Problem requirements = Can you retype the records below word for word, leaving out the pictures?

(Data on locating visible targets)
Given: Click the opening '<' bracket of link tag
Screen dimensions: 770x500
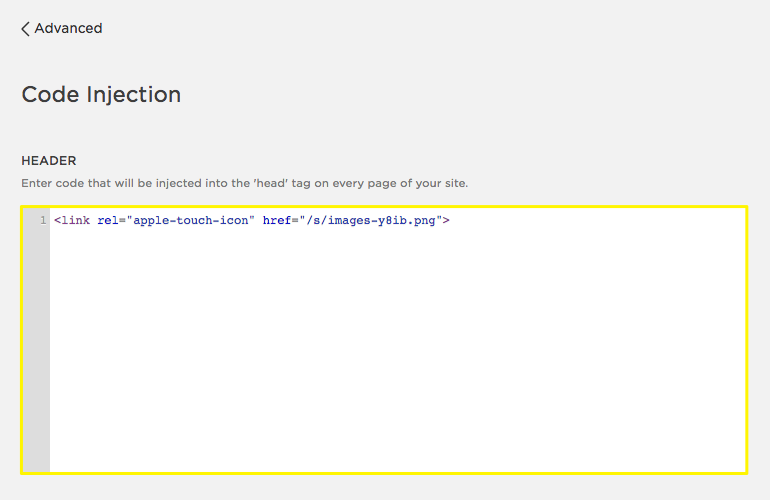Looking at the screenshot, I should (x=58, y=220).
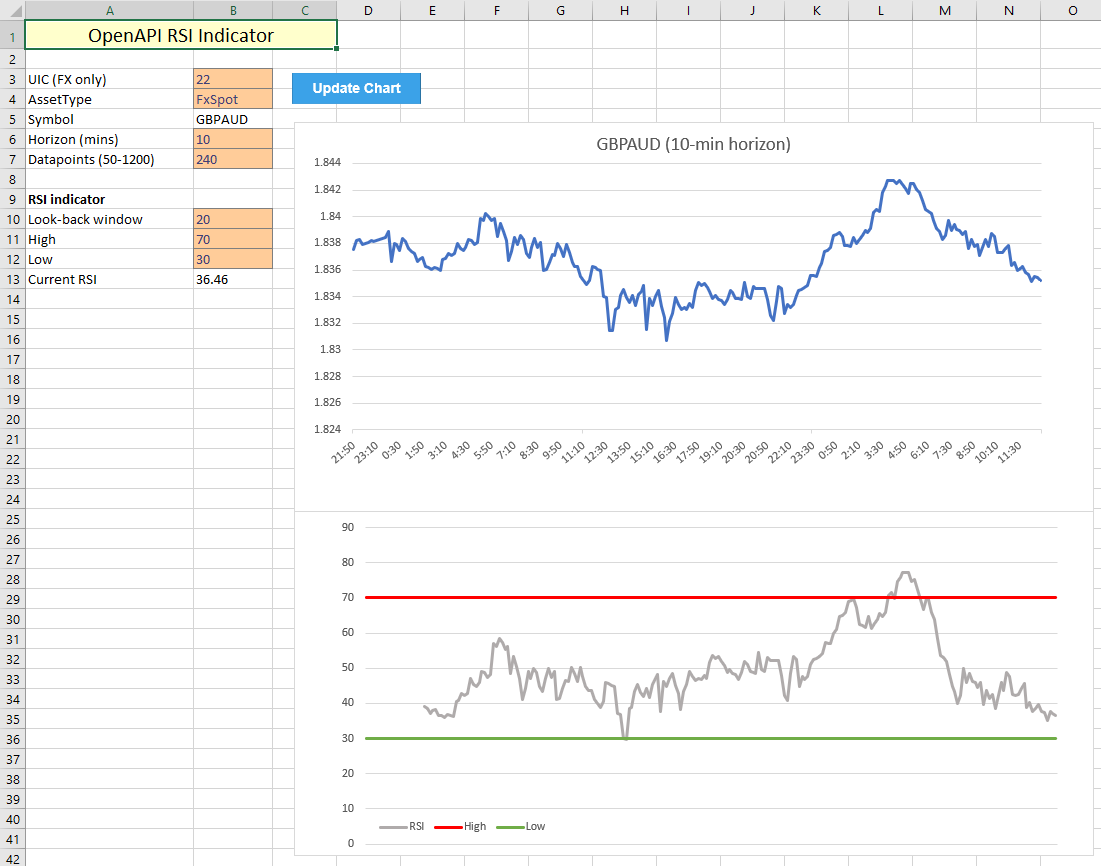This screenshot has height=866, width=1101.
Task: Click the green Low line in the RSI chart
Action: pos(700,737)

Exercise solution =
Given: Click the opening '<' bracket of link tag
Screen dimensions: 770x500
Looking at the screenshot, I should (x=58, y=220).
This screenshot has height=866, width=1101.
Task: Click the green Low line in the RSI chart
Action: pos(700,737)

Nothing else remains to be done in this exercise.